Als in de definitieve uitspraak differentiatie geëist wordt, zal een heel andere aanpak gewenst zijn?
“Ik ga niet vooruitlopen op uitspraken die nog gedaan moeten worden. Wat de uitspraak ook zal zijn, ik wil goed in gesprek blijven met boerenbelangenorganisaties, dat staat voorop.”
Lees verder onder het kader.
U heeft kortgeleden Connecting Agri & Food een onderzoek laten doen naar de omvang en structuur van de veehouderij bij de wijziging van de IOV. Waarom dat onderzoek?
“Om te laten zien wat het effect is van de IOV. Dat gebeurt iedere keer.”
De nieuwe IOV heeft niet zoveel effect begrijp ik, de conclusie van het onderzoek was dat er geen wezenlijke verandering is ten opzichte van het beleid van het vorige college.

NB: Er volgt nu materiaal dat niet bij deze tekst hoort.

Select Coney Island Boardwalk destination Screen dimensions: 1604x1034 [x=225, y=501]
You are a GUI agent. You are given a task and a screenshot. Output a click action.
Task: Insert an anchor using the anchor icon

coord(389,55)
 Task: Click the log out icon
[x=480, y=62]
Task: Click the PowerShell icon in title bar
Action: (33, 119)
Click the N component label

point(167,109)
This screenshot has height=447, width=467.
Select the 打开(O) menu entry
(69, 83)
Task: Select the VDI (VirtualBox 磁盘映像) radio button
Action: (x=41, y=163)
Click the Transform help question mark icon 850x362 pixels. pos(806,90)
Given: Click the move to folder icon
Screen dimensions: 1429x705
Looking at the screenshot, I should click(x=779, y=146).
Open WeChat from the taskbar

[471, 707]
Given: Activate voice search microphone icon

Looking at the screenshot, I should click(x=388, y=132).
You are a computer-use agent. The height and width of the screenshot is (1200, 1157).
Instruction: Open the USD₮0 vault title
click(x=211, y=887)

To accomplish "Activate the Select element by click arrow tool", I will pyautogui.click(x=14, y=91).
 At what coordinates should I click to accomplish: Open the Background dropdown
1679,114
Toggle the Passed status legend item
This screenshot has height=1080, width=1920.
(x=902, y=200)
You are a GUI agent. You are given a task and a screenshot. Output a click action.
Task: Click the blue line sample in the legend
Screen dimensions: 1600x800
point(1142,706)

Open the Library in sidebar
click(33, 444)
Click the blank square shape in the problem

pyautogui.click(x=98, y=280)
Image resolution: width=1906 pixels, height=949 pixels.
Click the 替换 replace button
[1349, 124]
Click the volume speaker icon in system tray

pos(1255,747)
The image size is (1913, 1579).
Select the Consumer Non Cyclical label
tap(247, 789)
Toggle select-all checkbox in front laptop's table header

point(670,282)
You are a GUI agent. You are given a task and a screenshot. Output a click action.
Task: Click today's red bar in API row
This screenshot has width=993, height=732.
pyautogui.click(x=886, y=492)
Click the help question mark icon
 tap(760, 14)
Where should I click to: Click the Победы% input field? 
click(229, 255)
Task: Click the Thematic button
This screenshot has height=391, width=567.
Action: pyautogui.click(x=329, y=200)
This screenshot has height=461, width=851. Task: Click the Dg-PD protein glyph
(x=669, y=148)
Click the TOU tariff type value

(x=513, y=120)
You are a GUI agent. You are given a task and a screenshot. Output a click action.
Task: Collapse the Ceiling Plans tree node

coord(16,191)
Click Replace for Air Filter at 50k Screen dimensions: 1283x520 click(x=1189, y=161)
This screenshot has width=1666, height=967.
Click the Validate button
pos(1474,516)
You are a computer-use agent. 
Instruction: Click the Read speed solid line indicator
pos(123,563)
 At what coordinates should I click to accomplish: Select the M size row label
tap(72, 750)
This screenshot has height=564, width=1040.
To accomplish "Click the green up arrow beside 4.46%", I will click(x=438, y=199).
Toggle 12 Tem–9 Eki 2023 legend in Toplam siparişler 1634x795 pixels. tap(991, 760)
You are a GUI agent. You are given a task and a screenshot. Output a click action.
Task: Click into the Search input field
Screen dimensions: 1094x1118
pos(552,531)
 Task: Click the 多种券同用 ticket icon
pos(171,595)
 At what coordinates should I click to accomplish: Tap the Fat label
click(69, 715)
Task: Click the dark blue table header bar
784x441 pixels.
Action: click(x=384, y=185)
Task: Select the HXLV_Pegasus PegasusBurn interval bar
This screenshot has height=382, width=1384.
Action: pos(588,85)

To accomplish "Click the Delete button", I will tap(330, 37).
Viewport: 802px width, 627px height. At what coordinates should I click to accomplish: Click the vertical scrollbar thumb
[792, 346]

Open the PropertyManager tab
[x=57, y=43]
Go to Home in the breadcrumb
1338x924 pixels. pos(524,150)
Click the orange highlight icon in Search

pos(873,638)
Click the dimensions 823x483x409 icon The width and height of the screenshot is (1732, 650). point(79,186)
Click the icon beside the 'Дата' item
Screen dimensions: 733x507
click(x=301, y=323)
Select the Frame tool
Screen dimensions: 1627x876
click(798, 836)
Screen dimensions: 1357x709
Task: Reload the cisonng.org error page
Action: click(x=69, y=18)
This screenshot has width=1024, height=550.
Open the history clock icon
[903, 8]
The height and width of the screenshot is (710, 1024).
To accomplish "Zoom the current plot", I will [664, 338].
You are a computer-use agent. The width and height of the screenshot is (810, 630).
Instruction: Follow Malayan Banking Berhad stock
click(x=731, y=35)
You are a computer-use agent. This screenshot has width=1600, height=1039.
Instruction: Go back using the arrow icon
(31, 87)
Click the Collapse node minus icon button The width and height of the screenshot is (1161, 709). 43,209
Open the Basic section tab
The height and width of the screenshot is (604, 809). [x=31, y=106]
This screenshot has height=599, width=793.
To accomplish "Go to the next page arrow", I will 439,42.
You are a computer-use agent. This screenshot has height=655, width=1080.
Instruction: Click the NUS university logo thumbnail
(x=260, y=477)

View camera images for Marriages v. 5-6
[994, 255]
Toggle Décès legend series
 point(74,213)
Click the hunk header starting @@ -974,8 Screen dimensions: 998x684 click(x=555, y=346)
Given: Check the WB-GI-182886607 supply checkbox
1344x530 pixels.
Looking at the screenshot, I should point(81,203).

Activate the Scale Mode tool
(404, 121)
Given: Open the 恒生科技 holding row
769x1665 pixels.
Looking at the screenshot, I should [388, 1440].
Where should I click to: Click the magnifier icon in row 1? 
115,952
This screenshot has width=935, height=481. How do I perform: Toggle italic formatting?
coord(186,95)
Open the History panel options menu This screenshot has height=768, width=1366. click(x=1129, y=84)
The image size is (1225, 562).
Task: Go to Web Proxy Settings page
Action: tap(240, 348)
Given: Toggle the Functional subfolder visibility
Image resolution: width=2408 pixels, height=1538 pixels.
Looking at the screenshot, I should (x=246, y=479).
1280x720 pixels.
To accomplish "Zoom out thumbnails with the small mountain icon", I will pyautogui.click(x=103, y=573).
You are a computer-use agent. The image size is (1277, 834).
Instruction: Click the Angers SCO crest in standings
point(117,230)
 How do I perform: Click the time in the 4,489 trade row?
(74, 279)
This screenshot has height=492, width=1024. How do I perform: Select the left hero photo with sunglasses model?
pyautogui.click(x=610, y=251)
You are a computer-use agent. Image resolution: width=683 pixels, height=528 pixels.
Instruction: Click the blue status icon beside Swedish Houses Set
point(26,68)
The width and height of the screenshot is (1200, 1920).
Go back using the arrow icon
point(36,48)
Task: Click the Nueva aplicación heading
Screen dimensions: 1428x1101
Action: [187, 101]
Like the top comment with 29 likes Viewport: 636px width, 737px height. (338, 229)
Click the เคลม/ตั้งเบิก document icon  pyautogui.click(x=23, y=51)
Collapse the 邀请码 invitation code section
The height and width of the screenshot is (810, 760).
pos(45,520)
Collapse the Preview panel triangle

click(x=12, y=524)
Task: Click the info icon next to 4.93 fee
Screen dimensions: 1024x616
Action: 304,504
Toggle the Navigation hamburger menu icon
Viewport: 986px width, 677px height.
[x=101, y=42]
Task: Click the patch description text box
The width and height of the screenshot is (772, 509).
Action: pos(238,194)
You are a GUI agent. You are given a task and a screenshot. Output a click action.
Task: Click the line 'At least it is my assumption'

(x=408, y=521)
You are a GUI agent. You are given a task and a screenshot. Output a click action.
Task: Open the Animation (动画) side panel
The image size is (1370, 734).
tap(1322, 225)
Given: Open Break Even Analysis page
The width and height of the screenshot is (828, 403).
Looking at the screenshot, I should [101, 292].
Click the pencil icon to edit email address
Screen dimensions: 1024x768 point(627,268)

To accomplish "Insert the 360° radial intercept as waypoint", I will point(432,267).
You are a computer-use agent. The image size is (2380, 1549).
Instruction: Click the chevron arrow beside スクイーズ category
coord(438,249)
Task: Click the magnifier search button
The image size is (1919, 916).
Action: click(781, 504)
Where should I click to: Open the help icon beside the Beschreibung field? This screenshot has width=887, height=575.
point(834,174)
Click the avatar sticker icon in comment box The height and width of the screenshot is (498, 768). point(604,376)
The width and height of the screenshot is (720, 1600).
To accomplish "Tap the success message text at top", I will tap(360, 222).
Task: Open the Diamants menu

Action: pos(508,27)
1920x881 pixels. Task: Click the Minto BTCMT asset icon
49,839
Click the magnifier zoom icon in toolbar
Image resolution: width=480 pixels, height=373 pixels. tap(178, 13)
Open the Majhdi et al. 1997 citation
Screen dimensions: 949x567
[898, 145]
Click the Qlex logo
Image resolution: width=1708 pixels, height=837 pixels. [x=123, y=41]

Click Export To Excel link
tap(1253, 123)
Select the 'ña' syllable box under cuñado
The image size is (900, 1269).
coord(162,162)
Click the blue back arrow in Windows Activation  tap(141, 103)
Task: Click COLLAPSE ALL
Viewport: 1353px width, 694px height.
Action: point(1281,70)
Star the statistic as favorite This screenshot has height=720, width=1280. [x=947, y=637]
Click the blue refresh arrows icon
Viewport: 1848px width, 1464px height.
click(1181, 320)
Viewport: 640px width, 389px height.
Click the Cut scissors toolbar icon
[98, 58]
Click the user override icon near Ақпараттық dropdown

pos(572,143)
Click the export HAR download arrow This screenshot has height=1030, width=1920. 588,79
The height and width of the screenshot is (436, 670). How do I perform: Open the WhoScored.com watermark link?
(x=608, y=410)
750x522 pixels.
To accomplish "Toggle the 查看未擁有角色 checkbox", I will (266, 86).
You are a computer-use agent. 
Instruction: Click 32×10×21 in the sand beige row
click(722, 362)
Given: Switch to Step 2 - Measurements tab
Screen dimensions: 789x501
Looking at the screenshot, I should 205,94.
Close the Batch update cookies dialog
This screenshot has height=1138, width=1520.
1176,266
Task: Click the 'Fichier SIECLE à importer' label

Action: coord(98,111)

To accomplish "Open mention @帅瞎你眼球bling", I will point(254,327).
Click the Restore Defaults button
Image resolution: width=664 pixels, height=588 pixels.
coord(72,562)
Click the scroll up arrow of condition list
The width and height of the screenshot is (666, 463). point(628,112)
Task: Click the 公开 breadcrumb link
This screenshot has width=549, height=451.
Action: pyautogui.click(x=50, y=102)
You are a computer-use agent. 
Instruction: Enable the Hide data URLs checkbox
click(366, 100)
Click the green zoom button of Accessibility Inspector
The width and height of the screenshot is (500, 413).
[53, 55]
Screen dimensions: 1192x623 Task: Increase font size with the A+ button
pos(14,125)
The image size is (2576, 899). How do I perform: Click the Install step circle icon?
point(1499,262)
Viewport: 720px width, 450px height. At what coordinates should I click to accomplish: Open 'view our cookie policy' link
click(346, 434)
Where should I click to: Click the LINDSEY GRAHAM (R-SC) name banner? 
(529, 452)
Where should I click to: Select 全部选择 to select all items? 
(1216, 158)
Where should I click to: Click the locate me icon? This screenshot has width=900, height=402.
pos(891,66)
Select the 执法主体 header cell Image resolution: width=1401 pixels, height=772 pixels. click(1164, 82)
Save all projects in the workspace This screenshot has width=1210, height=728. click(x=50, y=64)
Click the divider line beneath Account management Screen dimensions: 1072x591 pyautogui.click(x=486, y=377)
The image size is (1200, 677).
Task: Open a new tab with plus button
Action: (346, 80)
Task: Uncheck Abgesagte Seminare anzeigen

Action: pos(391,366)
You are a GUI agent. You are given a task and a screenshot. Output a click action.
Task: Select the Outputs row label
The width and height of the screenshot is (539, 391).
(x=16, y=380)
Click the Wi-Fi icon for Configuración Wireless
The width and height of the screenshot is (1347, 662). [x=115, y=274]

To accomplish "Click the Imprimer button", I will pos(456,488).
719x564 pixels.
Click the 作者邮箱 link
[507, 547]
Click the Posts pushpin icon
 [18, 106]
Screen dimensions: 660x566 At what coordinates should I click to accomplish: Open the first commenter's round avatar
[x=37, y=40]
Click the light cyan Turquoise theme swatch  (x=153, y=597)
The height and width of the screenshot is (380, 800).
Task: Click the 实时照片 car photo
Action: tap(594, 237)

“Dat is ook niet het doel van dit college, het doel is verduurzamen. Maar wel met een realistische termijn en voorwaarden waarop dat tot stand te brengen. Maar uiteindelijk moeten boeren beslissen, of ze stoppen of doorgaan. Met een nieuw stalsysteem of een ander bedrijfsconcept. De trend gaat gewoon door. De uitkomst verrast mij niet. Maar die twee jaar (tot 2024) is wel cruciaal voor een ondernemer. Als jij met een mes op de keel morgen je stalsysteem aangepast moet hebben, dan voelt dat heel anders dan dat je twee jaar hebt om alles eens goed op een rij te zetten. Als je onder hoge druk gedwongen wordt om investeringsbeslissingen te nemen waarmee je verplichtingen aangaat voor heel lange tijd en niet weet wat er tegenover staat, wordt het een moeilijk verhaal.”
In uw periode dus geen demonstrerende boeren voor het provinciehuis?
“Ik hoop alleen met enthousiaste boeren. We willen als provincie toonaangevend zijn. Dat kan beginnen met het even moeilijk hebben met elkaar, maar er dan beter uitkomen met toekomstperspectief.”